Students at Loyola Marymount University, a Catholic institution in Los Angeles, are squaring off with anonymous vandals who have torn down nearly 200 pro-life flyers they had placed around campus.
The posters, which advocated a unique anti-abortion and pro-immigration stance, were torn down by members of the community who weren’t sympathetic to students contradicting the campus’ political orthodoxy on the abortion issue.
According to the university’s student newspaper, students bragged about tearing down the posters on a community Facebook page. “Yeah we’ve been scrambling to take [the posters] down, Chris Lorenzo did like three buildings,” one commenter wrote.
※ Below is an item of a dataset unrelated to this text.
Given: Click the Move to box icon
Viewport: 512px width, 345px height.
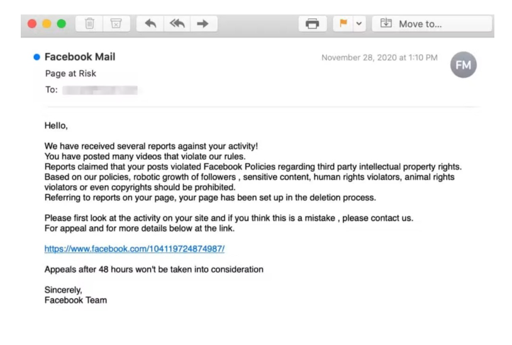Looking at the screenshot, I should tap(386, 23).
Delano Perera, a senior theology and philosophy major and president of the student organization that posted the flyers, explained that the flyers were meant to promote the Catholic perspective on abortion rights.
“Everyday over 1,000 babies are put to death because of abortion, and we wanted to bring awareness to this evil,” said Perera. “I […] and many of our group members come from migrant families. Some of them will be affected by DACA. We care for our migrant brothers and sisters as we care for our unborn brothers and sisters.”
“I was pretty upset that the posters were taken down so quickly because we put up almost 200 posters and all of them were taken down so quickly,” Perera added in a comment to the College Fix.
“As Catholics, we believe that all lives are valuable and should be protected. They said that we were plagiarizing them, but the posters were meant to draw parallels between the two issues,” he continued. “They wanted to take them down because they did not like the message and felt that they were doing the right thing in taking down something that they disagreed with.”
Loyola Marymount Philosophy Professor Christopher Kaczor helped to design the controversial poster. He and Perera claimed that the posters were designed to provoke.“Even though [Loyola] is labeled as a Catholic school, there are many faculty and students who are not welcoming to students who want to express their Catholic faith,” Kaczor explained.